Avant, les breaks étaient considérés, au mieux, comme des berlines à « sac à dos », voire comme des utilitaires à peine civilisés. Mais en 1993, Audi brouille complètement les pistes en présentant la singulière RS2. Pour la première fois, un break pouvait se faire luxueux et… sportif ! Très sportif…

Par Thomas Riaud, photos Thomas Riaud

En bref

Premier break sportif de l’Histoire
Première Audi « RS »
Conçu et développé conjointement avec Porsche
Moteur 5 cylindres 2.1 turbo de 315 ch
Cote 2023 : 50 000 € environ (parfait état, en bleu Nogaro)

Grâce à l’iconique quattro, Ferdinand Piëch est parvenu à hisser Audi dans le monde du premium, et même à devancer BMW et Mercedes sur le terrain des voitures de tourisme sportives à transmission intégrale. Marquer des points et égaler les meilleurs est une chose, se maintenir à ce niveau en est une autre. La seconde idée de génie sera de créer un nouveau genre automobile, alors encore inconnu : celui de break sportif ! La base retenue sera l’Audi S2 Avant de l’époque, déjà pour le moins dynamique avec son 5 cylindres 2.2 turbo 20v de 230 ch.

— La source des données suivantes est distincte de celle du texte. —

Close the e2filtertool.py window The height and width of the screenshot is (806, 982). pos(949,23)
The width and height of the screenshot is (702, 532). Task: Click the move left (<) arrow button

Mais en se faisant pour la première fois de l’histoire d’Audi « RS », celle-ci va rajouter une sacrée louche de chevaux !

Ca se passe un peu comme chez le charcutier qui malgré vos indications vous coupe une énorme tranche de jambon épaisse comme une plaque de marbre et qui vous demande poliment « je vous la mets quand même » ! Mais au début des années 90, l’expérience d’Audi en matière de voitures de sport reste encore bien anecdotique, si bien que pour espérer rivaliser avec les redoutables BMW M3 E36 et Mercedes C36 AMG du moment, Piëch sait qu’il va falloir demander l’expertise d’un vrai spécialiste. Comme Porsche par exemple, Ferdinand Piëch étant le cousin de Ferdinand Porsche, ce qui simplifie les choses !

Tambouille familiale

Si l’excellent 5 cylindres 2.2 20v turbo Audi va être conservé, Porsche va quasiment tout revoir ! Y compris une bonne partie du moteur lui-même, puisque les arbres à cames, les injecteurs, le turbo, la boite à air et j’en passe, tout, ici, est inédit ! Résultat des courses, l’écurie passe de 230 à 315 ch, ce qui fait une sacrée différence ! Bien sûr, Porsche a aussi apposé sa patte sur la voiture, la RS2 possédant un look bien spécifique, permettant au premier coup d’œil de la distinguer d’une « simple » S2. Prélevée sur les chaînes de l’usine Audi de Salzgitter, les S2 partaient directement pour l’usine Porsche de Zuffenhausen sans pare-chocs, ni sièges, ni rétroviseurs. Tous ces éléments, provenant de la 911 Type 993, étaient montés chez Porsche, transfigurant à bon compte la voiture ! Pour peaufiner ce grand méchant look, l’auto recevait également de sublimes jantes Cup de 17 pouces, mais aussi un bandeau translucide sur le hayon, dans le prolongement des feux arrière… une signature identique à une Carrera ! Au-delà des ces modifications esthétiques, renforcées par un nuancier inédit, Porsche en a profité pour revoir les trains roulants, en montant des amortisseurs Blistein plus fermes, mais aussi de gros freins à disques de 300 mm de diamètres (avec étriers 4 pistons), provenant de la 968 Club Sport. Du bel ouvrage !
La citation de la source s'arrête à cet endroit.